On 08/07/11 22:09, J. Bruce Fields wrote:

> With default mount options, the linux NFS client (like most NFS clients)
> assumes that a file has a most one writer at a time.  (Applications that
> need to do write-sharing over NFS need to use file locking.)

The problem is that file locking on V3 isn't passed back down to the 
filesystem - hence the issues with nfs vs samba (or local disk 
access(*)) on the same server.

(*) Local disk access includes anything running on other nodes in a 
GFS/GFS2 environment. This precludes exporting the same GFS(2) 
filesystem on multiple cluster nodes.

> The NFS protocol supports higher granularity timestamps.  The limitation
> is the exported filesystem.  If you're using something other than
> ext2/3, you're probably getting higher granularity.

GFS/GFS2 in this case...

>> can (and has)
>> result in writes made by non-nfs processes to cause NFS clients which have
>> that file opened read/write to see "stale filehandle" errors due to the
>> inode having changed when they weren't expecting it.
>
> Changing file data or attributes won't result in stale filehandle
> errors.  (Bug reports welcome if you've seen otherwise.)

I'll have to try and repeat the issue, but it's a race condition with a 
narrow window at the best of times.

> Stale
> filehandle errors should only happen when a client attempts to use a
> file which no longer exists on the server.  (E.g. if another client
> deletes a file while your client has it open.)

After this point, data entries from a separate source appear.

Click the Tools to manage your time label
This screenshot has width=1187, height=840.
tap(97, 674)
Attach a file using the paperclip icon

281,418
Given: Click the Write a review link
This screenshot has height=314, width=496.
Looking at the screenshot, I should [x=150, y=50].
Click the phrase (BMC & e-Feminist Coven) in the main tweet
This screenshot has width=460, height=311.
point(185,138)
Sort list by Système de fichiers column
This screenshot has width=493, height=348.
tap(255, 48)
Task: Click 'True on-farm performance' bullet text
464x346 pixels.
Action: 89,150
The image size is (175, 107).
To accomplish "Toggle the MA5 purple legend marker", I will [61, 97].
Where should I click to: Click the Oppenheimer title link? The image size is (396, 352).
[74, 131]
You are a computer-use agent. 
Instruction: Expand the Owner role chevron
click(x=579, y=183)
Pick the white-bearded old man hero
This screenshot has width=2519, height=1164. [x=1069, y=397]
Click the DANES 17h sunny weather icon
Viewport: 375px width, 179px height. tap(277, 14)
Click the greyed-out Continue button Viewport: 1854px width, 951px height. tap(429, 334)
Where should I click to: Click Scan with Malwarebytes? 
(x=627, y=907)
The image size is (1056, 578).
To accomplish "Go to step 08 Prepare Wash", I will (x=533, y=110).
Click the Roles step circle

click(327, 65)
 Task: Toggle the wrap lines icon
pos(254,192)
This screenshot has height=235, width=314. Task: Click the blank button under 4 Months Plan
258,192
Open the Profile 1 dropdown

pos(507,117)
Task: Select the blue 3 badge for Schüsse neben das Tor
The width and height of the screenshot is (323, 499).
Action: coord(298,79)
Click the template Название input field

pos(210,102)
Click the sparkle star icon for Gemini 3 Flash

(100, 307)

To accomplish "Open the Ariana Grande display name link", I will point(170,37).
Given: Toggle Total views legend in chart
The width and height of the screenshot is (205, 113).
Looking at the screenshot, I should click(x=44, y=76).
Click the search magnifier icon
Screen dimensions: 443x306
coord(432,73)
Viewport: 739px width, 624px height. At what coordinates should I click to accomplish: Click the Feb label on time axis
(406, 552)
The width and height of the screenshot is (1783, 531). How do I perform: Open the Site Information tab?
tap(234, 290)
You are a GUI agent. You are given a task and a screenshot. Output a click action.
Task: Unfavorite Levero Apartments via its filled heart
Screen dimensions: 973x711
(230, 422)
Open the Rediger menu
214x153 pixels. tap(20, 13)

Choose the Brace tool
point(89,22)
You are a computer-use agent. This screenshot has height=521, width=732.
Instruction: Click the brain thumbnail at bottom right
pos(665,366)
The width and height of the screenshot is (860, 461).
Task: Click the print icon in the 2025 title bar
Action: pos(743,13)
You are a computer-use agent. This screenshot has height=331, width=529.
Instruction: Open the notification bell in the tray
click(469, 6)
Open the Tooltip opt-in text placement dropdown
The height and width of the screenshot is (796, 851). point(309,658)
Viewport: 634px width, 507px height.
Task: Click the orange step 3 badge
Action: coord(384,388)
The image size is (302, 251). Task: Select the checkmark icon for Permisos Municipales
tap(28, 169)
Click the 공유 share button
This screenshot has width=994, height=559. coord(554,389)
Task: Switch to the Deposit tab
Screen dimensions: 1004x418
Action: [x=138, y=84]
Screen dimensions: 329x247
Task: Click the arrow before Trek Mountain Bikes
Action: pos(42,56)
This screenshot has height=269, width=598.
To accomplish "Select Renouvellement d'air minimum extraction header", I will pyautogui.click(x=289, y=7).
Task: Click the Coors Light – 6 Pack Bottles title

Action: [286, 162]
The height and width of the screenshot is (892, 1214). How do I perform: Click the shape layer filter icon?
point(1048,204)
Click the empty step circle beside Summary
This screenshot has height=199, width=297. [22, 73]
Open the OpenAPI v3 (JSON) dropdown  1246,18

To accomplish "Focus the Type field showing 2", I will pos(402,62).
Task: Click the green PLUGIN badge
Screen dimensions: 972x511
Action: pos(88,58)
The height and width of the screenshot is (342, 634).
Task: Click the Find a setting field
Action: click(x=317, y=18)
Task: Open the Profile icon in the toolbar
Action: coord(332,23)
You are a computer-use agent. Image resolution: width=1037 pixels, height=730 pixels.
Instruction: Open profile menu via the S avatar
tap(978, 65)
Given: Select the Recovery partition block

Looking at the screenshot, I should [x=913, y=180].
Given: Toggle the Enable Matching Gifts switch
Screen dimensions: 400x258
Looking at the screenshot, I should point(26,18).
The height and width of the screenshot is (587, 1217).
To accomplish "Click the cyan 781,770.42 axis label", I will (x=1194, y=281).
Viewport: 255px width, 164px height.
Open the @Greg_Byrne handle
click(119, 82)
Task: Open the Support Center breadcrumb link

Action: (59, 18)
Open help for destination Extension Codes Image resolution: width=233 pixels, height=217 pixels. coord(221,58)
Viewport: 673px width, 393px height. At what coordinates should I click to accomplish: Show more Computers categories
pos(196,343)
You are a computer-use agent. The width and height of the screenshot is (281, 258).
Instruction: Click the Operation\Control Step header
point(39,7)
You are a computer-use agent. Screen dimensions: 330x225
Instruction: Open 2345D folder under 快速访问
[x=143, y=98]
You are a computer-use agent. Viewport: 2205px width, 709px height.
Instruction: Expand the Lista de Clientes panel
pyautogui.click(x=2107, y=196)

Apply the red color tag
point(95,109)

It's possible this has happened. I have no idea what user batch scripts 
are trying to do on the compute nodes, but in the case that was brought 
to my attention the file was edited on one node while another had it open.

>  (This can also happen if
> you rename a file across directories on a filesystem exported with the
> subtree_check option.  The subtree_check option is deprecated, for that
> reason.)

All our FSes are exported no_subtree_check and at the root of the FS.

>> We (should) all know NFS was a kludge. What's surprising is how much
>> kludge stll remains in the current v2/3 code (which is surprisingly opaque
>> and incredibly crufty, much of it dates from the early 1990s or earlier)
>
> Details welcome.

The non-parallelisation in exportfs (leading to race conditions) for 
starters. We had to insert flock statements in every call to it in 
/usr/share/cluster/nfsclient.sh in order to have reliable service startups

There are a number of RH Bugzilla tickets revolving around NFS behaviour 
which would be worth looking at.

>> As I said earlier, V4 is supposed to play a lot nicer
>
> V4 has a number of improvements, but what I've described above applies
> across versions (module some technical details about timestamps vs.
> change attributes).

Thanks for the input.

NFS has been a major pain point in our organisation for years. If you 
have ideas for doing things better then I'm very interested.

Alan